Many tests in statics and other tasks rely on the assumption that your data is somewhat normally distributed. For example, when modeling with linear regression, normality is assumed. This is similar for many hypothesis tests. In this article, we will learn how to conduct Normality Tests in R.

For this tutorial, we will use the `mtcars`

data set that is built in to
R. We can load using the following command: `data(mtcars)`

.

```
data(mtcars)
head(mtcars)
```

```
## mpg cyl disp hp drat wt qsec vs am gear carb
## Mazda RX4 21.0 6 160 110 3.90 2.620 16.46 0 1 4 4
## Mazda RX4 Wag 21.0 6 160 110 3.90 2.875 17.02 0 1 4 4
## Datsun 710 22.8 4 108 93 3.85 2.320 18.61 1 1 4 1
## Hornet 4 Drive 21.4 6 258 110 3.08 3.215 19.44 1 0 3 1
## Hornet Sportabout 18.7 8 360 175 3.15 3.440 17.02 0 0 3 2
## Valiant 18.1 6 225 105 2.76 3.460 20.22 1 0 3 1
```

There are two visual tests we can conduct to check normality. The first is to plot the distribution of our variables and see if the distribution matches the normal distribution. Let’s see an example with the horse power of our cars in the mtcars data set. We can see the horse power seems to be skewed right and does not follow the normal distribution.

`hist(mtcars$hp)`

The second way is to create a QQ plot. On a QQ plot we look to see if
the data follows a straight, positive, increasing line. We can use R’s
`qqnorm`

and `qqline`

to create this plot.

```
## Plot with a qqnorm and line
qqnorm(mtcars$hp)
qqline(mtcars$hp)
```

Above we can see that the poitns deviate from the straight line and don’t seem to follow a normal distribution.

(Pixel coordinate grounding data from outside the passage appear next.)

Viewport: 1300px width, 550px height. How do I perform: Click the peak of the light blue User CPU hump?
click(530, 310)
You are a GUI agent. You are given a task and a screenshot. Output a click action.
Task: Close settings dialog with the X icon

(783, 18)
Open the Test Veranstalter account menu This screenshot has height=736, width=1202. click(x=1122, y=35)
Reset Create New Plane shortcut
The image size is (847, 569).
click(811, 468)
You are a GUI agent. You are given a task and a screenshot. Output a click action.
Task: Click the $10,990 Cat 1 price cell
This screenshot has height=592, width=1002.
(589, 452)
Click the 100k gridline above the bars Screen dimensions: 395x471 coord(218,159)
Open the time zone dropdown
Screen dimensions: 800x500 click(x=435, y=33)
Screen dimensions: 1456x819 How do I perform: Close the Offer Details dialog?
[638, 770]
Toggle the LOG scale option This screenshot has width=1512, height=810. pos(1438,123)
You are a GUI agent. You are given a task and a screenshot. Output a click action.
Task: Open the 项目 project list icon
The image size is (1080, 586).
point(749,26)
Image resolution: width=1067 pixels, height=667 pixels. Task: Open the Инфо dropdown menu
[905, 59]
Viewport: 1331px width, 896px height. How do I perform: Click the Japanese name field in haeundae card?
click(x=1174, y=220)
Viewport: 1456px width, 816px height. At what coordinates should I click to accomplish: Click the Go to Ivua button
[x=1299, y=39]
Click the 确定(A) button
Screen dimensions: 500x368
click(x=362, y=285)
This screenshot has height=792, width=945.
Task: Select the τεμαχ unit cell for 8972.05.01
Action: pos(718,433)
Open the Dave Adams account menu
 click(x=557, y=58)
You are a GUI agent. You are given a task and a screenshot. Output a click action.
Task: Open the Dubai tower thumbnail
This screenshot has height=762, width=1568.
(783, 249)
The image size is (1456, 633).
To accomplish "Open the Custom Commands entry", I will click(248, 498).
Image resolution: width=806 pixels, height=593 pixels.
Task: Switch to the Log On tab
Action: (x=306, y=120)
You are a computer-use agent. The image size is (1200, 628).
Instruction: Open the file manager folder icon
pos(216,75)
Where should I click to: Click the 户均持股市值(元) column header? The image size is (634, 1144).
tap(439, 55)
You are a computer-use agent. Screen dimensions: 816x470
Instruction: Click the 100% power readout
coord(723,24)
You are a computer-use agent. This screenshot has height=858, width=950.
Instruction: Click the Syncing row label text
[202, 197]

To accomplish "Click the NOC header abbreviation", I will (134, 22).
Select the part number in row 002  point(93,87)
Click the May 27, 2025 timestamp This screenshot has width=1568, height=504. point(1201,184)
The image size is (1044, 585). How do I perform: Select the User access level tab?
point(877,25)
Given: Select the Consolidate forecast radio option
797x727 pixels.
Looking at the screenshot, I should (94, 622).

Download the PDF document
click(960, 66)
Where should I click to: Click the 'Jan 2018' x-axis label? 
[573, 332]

In addition to the visual tests, we can use hypothesis test to check if
our data is normally distributed. The Shapiro-Wilk’s normality test is
one of the most widely used test. We can run this test using the
`shapiro.test`

function in R.

`shapiro.test(mtcars$hp)`

```
##
## Shapiro-Wilk normality test
##
## data: mtcars$hp
## W = 0.93342, p-value = 0.04881
```

The null hypothesis of the Shapiro-Wilk test is that the data is normal.
In our test above, we can get a p-value of `.04881`

which would be
rejected at the .05 level concluding the data is not normal. However, it
would not be rejected at the .01 level.